RECORDS SUPPLIED
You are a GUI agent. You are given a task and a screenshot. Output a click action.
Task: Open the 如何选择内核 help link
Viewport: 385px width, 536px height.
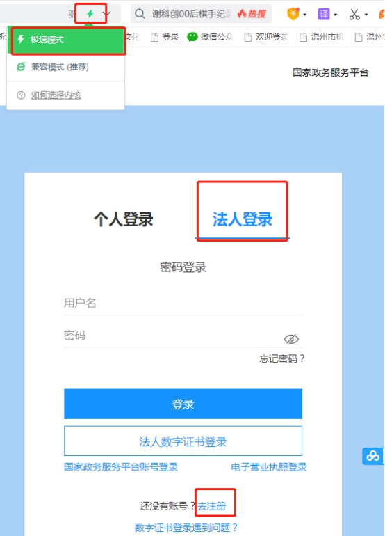coord(56,95)
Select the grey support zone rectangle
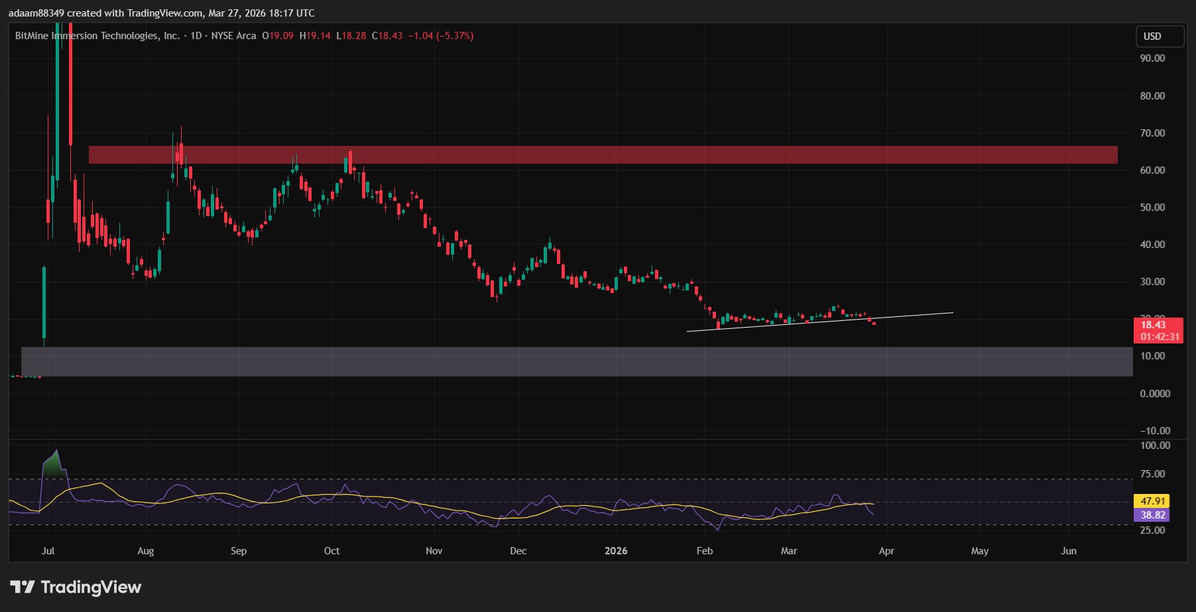Viewport: 1196px width, 612px height. click(577, 361)
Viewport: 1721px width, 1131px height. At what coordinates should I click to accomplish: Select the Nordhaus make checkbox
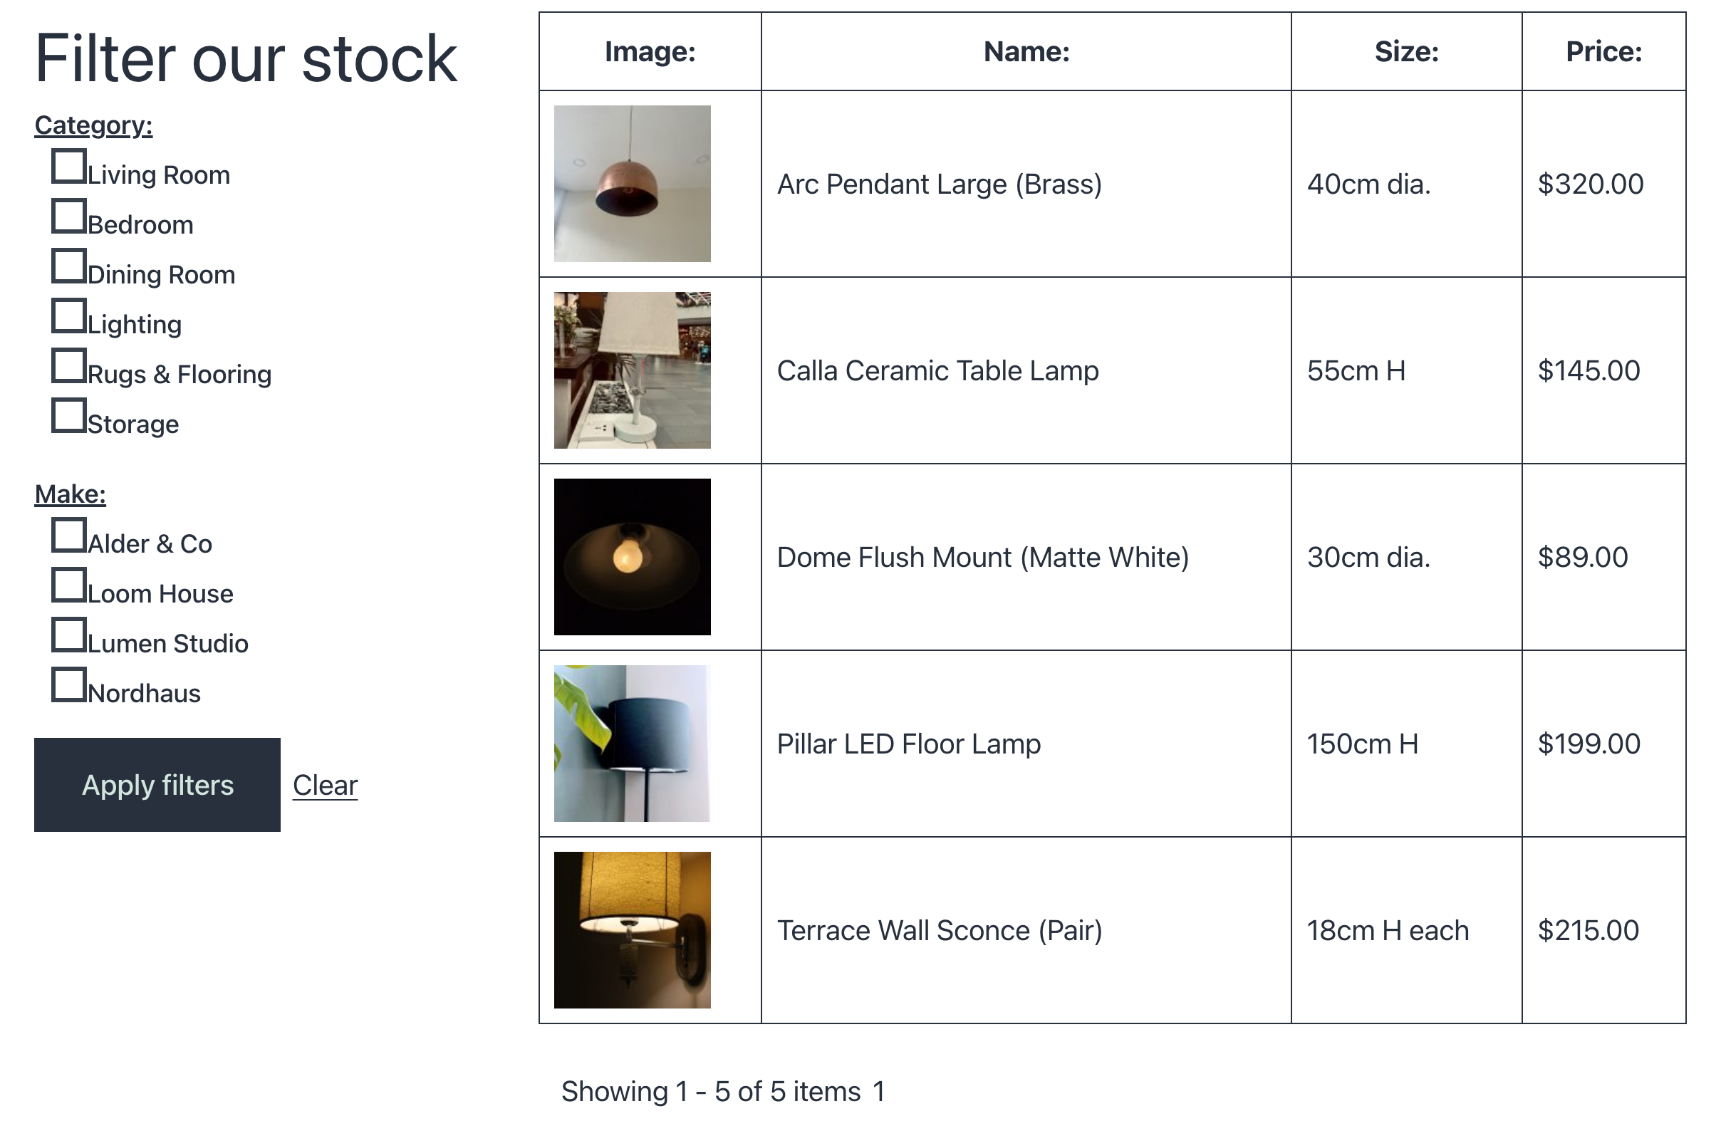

TASK TO COMPLETE
Reproduce each line above precisely, with no pictures.

FINAL ANSWER
You are a GUI agent. You are given a task and a screenshot. Output a click action.
Task: Open the 如何选择内核 help link
Viewport: 385px width, 536px height.
coord(56,95)
Select the grey support zone rectangle
Viewport: 1196px width, 612px height. click(577, 361)
Viewport: 1721px width, 1131px height. At what coordinates should I click to accomplish: Select the Nordhaus make checkbox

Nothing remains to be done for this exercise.